November 20, 2012 Leave a comment

Pay spins – out of control.  Major corporations are inventing new metrics with which to obscure the amounts they are paying CEOs and other top execs.  The Wall Street Journal notes that so far this year 228 companies define exec comp as “realized” or realizable” pay in proxies — up from 119 companies last year.  The definition of “realized” differs from company to company and companies are free to change their own definitions year to year.  Some examples:  GE CEO $7.82 million (realizable) vs $21.6 million reported to regulators; HP CFO $2.8 million (realizable) vs $11 million reported to regulators; Exxon CEO $24.6 million (realizable) vs. $34.9 reported to regulators.  Executive compensation remains a hot button issue for investors and companies are having greater difficulty getting shareholder support for pay packages.  Yet, rather than reform their practices or better align incentives with shareholders’ interests, some companies are resorting to smoke and mirrors to hide business as usual.

Burnin’ mad in the bayou.  Louisiana Municipal Police Employees’ Retirement System has sued Simon Property Group over a $120 million stock award granted to CEO David Simon last year.  The award, now worth $146 million, made Simon the #2 highest-paid executive last year.  The suit argues not only that the award should have been put to a shareholder vote but that the NYSE abdicated its own rules designed to protect shareholders from questionable pay practices.  The NYSE requires that shareholders vote on pay plans that undergo material changes, such as a change that would significantly dilute shareholders’ stake or a change that expands the types of awards under the plan.  While there are technical arguments on both sides, the NYSE sided with Simon.  It is an unenviable position for an exchange.  On one hand the exchange wants to encourage good governance and fair play for its listed companies.  On the other hand, the exchange wants to keep companies it has listed and attract more to the exchange.  If an exchange gets a reputation for being “anti-corporation” it could suffer defections.  We’ll watch this one.

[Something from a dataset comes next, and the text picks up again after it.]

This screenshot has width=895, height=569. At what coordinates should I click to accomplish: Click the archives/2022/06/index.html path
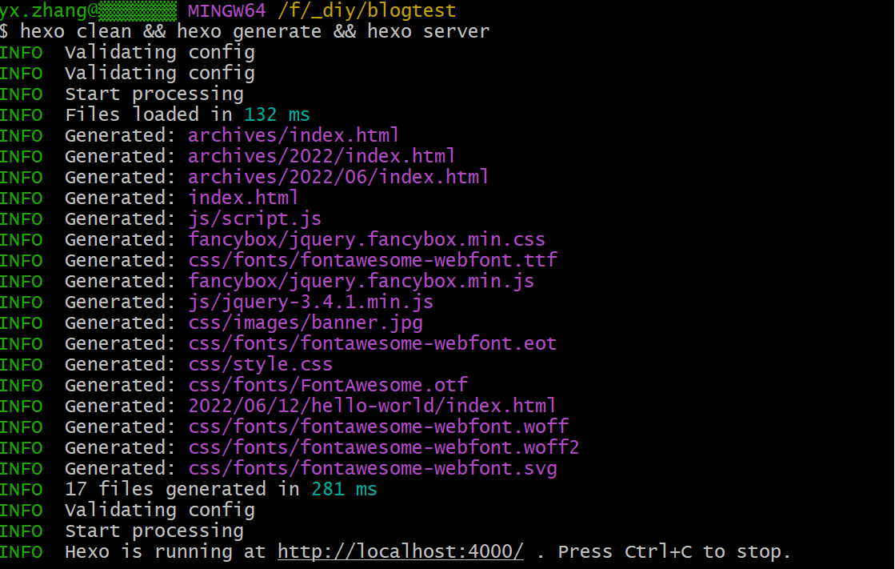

They’re baaaack. Big, fat birthday bashes are back, at least in the small world of mega private equity funds.  Paul McCartney and John Fogerty headlined the 700-person party TPG founder David Bonderman held for himself at the Wynn in Las Vegas.  McCartney is reported to receive north of $1 million for this kind of private gig.  (PE guys seem to love this kind of thing.  In 2010, Elton John played at Leon Black’s (Apollo) birthday and in 2007 Rod Stewart performed at Stephen Schwarzman’s (Blackstone).)  All this just days after Mitt Romney lost the presidential election, in part, due to his affiliation with the billionaire’s boy club (real or perceived) image of the PE industry.  This kind of in your face consumption shows how out of touch the industry can appear (think Lloyd Blankfein’s now famous line equating investment banking to God’s work).  Even when the going is tough, PE can’t seem to lie low.  TPG’s returns have been “tepid,” as big bets on WaMu and Energy Future Holdings have flamed out.  The kicker?  TPG owns Caesars, just down the street from the Wynn.  Ironically, its own portfolio company wasn’t good enough to serve as the venue for the party.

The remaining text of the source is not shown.